• _Source excerpt_:
>>>>
I am very careful to avoid cutting oak seedlings and, native flowers and shrubs.
Here are the same two perspectives shown above after 8 tankfuls of gas in the brush cutter.
When I arrived on the sand prairie to watch the sunset, there were two women, obviously having a deep conversation, sitting on the bench that Ben built. I respected their privacy and caught the last rays from the Marl Pit Bridge.
Friday was another gorgeous, Fall, day and I strapped on my brush cutter to work along the Buckthorn Alley trail, just north of where I had been the day before.
I find this work very relaxing and conducive to having thoughts; one of which struck me out of the blue was the relationship between the Greek Trivium…
I first heard about this three years ago from Richard Grove, who asked the famous educator (at 26:00 in), John Taylor Gatto, about it at the start of the outstanding, 5 hour, interview he recorded with him. For some reason, the power and implications of the idea — that the Christian Trinity was a metaphor for the Greek Trivium — took that long to sink in.
Jesus, The Son, is Grammar. He is knowledge: who, what where, when. He is the way, the truth and the life. The only way to know The Father, is through The Son i.e., the only way to come to understand something is through knowledge. We gain knowledge via our five senses; only if we have eyes to see and ears to hear that is.
The Father understands all: God only knows why. There are no contradictions between The Father and The Son just as there are no contradictions allowed when you apply logic to grammar.
Who doesn’t want to be filled with the wisdom of The Holy Spirit and speak in tongues persuading all who hear? Don’t worry if you’re not a skilled rhetorician; The Holy Spirit knows how.
<<<<
• _Entries for locating words and elements_:
>>>>
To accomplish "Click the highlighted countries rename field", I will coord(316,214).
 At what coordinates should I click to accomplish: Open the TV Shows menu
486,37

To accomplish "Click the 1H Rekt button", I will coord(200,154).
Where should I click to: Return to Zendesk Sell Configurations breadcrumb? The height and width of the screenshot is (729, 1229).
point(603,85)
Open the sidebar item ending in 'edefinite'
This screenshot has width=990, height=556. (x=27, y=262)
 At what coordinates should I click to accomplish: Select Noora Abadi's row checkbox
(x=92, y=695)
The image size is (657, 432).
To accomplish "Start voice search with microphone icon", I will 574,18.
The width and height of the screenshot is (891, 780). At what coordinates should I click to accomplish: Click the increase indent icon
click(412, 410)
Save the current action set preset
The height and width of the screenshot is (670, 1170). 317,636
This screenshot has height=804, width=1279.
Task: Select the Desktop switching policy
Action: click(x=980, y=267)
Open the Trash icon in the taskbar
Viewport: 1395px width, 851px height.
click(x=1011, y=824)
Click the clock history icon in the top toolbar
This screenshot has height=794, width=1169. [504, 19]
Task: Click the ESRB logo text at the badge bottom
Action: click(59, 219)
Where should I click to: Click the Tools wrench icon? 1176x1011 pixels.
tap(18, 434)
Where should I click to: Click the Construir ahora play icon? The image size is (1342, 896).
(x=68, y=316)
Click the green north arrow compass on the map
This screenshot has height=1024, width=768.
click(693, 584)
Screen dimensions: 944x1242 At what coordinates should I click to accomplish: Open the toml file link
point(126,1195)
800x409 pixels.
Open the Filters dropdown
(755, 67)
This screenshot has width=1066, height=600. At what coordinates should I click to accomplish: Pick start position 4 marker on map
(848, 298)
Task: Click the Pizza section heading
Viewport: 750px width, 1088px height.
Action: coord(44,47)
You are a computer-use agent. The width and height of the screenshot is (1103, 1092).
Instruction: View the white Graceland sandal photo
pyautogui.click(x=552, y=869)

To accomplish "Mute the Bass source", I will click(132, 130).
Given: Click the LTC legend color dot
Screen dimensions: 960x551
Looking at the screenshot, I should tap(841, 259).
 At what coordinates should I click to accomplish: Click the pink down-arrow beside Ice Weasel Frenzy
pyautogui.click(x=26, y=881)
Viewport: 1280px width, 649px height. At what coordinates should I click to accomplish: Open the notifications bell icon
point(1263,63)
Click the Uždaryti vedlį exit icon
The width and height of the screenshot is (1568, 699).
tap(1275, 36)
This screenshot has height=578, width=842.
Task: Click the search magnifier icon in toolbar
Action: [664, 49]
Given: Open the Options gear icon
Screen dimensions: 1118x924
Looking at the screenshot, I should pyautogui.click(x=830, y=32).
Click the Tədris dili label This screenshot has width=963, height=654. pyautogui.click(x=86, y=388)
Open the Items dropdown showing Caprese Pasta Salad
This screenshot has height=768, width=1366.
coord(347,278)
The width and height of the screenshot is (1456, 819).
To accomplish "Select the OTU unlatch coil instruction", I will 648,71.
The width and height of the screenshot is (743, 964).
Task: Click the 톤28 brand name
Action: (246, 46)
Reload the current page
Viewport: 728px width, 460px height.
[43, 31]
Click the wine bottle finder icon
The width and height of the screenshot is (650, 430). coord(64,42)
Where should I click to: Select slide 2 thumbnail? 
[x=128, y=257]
<<<<
• _Exercise requirements_:
a) Answer these questions using the blog excerpt:
(i) How many tankfuls of gas went into the brush cutter?
(ii) From where did the writer catch the last rays of the sunset?
(iii) From whom did the writer first hear about the idea linking the Christian Trinity and the Greek Trivium?
b) Swap "relaxing" for "calming" in the blog excerpt from "When I arrived" to "to sink in.", and write out that passage in full.

• _Solutions to the problems_:
a)
(i) 8 tankfuls.
(ii) From the Marl Pit Bridge.
(iii) From Richard Grove.

b)
When I arrived on the sand prairie to watch the sunset, there were two women, obviously having a deep conversation, sitting on the bench that Ben built. I respected their privacy and caught the last rays from the Marl Pit Bridge.
Friday was another gorgeous, Fall, day and I strapped on my brush cutter to work along the Buckthorn Alley trail, just north of where I had been the day before.
I find this work very calming and conducive to having thoughts; one of which struck me out of the blue was the relationship between the Greek Trivium…
I first heard about this three years ago from Richard Grove, who asked the famous educator (at 26:00 in), John Taylor Gatto, about it at the start of the outstanding, 5 hour, interview he recorded with him. For some reason, the power and implications of the idea — that the Christian Trinity was a metaphor for the Greek Trivium — took that long to sink in.